[begin LISTED ENTRIES]

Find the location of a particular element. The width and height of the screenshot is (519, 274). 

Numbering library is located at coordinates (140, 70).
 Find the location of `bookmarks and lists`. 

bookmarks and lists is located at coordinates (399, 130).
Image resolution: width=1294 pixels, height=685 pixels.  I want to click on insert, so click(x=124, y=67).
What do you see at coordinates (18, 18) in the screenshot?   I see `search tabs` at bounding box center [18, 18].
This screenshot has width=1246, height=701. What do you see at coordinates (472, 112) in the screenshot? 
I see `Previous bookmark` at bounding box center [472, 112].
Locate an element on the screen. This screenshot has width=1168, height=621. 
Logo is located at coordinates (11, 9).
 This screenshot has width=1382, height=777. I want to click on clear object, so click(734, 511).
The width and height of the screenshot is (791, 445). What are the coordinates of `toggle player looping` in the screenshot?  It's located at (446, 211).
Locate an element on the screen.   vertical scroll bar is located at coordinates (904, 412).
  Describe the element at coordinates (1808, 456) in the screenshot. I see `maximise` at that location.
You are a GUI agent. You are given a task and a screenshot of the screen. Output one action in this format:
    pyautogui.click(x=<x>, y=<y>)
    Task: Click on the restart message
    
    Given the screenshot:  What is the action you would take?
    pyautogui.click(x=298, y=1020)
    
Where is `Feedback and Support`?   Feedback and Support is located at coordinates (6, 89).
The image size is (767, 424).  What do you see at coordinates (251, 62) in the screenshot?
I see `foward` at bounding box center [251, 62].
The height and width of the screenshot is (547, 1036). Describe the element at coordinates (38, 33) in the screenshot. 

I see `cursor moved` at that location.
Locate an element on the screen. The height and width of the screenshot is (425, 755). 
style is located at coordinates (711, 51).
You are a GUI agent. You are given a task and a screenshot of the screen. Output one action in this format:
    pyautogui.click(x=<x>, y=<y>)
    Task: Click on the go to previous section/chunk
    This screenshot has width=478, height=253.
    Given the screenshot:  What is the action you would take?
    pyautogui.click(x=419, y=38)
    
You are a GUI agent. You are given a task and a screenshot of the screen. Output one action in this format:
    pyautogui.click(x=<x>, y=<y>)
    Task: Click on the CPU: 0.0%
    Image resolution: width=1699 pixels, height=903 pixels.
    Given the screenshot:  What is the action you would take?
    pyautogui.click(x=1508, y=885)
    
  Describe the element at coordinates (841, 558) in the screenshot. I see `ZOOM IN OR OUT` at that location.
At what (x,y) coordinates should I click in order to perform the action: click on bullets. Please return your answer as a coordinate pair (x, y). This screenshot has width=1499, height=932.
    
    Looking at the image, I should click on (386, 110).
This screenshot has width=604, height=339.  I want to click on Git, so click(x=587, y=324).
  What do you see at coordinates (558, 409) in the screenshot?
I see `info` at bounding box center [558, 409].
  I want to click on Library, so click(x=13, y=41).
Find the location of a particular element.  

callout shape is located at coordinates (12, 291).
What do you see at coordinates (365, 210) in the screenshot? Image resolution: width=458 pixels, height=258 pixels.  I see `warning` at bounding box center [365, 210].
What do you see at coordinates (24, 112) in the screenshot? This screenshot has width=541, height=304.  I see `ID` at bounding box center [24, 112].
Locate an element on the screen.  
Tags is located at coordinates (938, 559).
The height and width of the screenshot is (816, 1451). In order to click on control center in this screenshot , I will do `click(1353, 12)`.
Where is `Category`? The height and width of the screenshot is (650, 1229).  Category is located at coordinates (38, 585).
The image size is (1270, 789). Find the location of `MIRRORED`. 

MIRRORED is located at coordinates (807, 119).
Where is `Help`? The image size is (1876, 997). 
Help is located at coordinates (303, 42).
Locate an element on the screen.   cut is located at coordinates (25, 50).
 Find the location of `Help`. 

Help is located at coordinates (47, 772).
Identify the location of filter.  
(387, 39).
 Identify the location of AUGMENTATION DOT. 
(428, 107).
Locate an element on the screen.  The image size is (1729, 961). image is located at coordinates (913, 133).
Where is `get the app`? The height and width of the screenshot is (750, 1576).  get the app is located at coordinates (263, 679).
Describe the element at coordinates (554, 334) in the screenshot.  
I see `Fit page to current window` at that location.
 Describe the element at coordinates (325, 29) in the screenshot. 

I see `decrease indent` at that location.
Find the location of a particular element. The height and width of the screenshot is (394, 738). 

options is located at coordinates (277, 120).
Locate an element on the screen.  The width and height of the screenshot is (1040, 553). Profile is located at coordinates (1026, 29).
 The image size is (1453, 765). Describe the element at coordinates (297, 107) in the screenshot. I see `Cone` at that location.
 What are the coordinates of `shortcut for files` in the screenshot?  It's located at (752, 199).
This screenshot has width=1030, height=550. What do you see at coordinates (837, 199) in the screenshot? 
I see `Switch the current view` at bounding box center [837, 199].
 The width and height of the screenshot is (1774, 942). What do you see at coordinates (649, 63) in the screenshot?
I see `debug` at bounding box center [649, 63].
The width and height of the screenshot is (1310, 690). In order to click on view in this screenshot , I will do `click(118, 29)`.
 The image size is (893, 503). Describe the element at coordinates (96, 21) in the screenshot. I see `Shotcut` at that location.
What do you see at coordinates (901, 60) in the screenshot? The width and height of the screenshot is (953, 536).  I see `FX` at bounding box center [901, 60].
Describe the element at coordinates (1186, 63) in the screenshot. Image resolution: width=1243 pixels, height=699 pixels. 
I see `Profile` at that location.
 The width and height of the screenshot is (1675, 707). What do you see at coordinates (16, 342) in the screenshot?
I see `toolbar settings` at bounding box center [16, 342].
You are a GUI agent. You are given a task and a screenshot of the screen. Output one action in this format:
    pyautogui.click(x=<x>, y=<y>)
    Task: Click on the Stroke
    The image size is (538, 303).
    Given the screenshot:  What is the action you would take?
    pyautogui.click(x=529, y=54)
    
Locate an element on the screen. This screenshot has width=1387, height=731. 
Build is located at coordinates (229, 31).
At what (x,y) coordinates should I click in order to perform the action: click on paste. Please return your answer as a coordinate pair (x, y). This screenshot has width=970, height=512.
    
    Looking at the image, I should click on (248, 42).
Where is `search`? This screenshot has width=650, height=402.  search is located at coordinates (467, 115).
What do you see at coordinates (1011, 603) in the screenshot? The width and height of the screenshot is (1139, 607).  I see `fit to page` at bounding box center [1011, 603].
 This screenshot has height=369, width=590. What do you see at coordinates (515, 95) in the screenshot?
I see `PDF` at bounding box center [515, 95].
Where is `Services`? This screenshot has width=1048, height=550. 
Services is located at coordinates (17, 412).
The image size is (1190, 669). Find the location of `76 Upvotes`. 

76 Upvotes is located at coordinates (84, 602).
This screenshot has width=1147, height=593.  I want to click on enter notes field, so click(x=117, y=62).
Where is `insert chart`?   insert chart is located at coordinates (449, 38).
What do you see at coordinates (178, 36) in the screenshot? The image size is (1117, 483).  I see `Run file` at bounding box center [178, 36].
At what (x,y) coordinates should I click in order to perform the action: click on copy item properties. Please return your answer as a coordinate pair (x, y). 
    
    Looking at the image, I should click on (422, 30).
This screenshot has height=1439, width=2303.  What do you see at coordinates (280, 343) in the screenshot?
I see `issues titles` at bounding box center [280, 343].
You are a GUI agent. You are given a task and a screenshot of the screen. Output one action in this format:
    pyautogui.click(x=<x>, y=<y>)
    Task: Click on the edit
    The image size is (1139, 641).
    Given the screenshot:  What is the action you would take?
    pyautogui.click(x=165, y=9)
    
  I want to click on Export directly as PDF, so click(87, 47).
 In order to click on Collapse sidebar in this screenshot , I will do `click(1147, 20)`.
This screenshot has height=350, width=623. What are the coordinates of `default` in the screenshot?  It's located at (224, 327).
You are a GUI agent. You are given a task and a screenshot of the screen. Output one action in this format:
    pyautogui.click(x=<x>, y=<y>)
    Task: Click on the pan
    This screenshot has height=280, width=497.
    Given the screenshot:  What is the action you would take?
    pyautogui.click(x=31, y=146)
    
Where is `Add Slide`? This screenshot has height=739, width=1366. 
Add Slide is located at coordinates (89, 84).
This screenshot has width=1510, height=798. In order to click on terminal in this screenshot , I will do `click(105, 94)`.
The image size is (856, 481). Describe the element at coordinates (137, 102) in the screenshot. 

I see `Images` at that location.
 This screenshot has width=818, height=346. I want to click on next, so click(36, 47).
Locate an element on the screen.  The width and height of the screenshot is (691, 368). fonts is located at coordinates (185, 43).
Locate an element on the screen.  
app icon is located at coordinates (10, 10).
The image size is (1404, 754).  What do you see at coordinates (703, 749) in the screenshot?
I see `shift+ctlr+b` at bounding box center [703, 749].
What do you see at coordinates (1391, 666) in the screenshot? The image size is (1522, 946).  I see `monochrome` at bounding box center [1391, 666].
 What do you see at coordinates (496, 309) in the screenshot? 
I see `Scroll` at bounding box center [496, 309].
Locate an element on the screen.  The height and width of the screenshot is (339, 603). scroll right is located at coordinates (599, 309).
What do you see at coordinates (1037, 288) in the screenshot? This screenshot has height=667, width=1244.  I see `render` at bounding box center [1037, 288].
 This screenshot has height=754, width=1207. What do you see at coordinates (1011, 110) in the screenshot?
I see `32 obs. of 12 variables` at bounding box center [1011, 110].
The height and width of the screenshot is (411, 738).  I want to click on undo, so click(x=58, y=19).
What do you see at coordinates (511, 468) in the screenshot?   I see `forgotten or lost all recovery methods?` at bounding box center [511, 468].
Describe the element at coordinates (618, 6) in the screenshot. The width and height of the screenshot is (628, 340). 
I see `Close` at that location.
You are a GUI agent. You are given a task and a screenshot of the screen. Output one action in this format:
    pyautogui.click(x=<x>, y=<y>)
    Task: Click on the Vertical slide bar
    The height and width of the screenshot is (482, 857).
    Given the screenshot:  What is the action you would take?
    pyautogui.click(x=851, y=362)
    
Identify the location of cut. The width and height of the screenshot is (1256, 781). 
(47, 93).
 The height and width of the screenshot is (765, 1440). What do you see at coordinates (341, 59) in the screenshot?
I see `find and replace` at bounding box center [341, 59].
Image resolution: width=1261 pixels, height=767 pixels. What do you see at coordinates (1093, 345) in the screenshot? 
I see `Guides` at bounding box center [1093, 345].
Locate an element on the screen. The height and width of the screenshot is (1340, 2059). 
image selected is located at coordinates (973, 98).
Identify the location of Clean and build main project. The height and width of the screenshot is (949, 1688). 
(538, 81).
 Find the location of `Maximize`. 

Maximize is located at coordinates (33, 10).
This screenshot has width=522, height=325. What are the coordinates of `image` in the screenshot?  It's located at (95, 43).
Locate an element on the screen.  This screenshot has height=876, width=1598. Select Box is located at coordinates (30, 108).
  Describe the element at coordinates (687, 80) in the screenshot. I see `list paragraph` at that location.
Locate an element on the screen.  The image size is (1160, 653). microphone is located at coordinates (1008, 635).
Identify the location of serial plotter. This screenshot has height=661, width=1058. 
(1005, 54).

[end LISTED ENTRIES]

# PROBLEM DESCRIPTION
Rewrite the lines as a JSON list of strings, one string per line and blank lines omitted, starting with the line containing "Identify the location of serial" and going on through the end of the records.

# WRITTEN ANSWER
[
  "Identify the location of serial plotter. This screenshot has height=661, width=1058. ",
  "(1005, 54)."
]